While we had the names of many of the employees in the sketchbook, now we have caricature sketches, drawn by Metcalfe, along with photographs and personal information on them. Metcalfe, who went by his middle name Ernest, was a coal pusher at the pumping station and worked for the company for more than 30 years. Metcalfe retired from Louisville Water before he died in 1969.
Metcalfe was an amateur student of human nature. In the preface of the sketchbook, he wrote, “Every individual on earth has a characteristic seldom recognized by himself but plainly visible to others.” He considered his co-workers a “big family.” And includes the caveat, “There is jest here and there to make sure the reader realize (sic) this is no classic.” His insight into his coworkers, even sympathy for the electric clock that hung on the wall, gives us the human stories that were never known, making it a “classic” source of insider information that would have otherwise been lost to time.
The title page of the sketchbook with an illustration of Uncle Sam. The second edition with photos of the workers is included in the same notebook.

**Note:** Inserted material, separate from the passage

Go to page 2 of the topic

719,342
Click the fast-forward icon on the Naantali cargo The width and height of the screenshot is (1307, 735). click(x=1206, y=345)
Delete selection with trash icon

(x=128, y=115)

In the waning days of Prohibition, there seems to be a preoccupation with beer and alcoholic spirits. Whatever happened between Harry George and Jake Ossman may never be known; perhaps George accidentally cut Ossman, and it became an inside joke.
Many of the caricature sketches include comically oversized tools of the trade.
George Breckenridge and Lee Waters were the two janitors, also known as porters, at the pumping station. The building in the background appears to be the back of the lavatory building before it was expanded.
Metcalfe’s own page includes a sketch and photo of him at work, shoveling coal in the coal yard outside the Crescent Hill Boiler House.
Metcalfe even gives the electric clock human motions.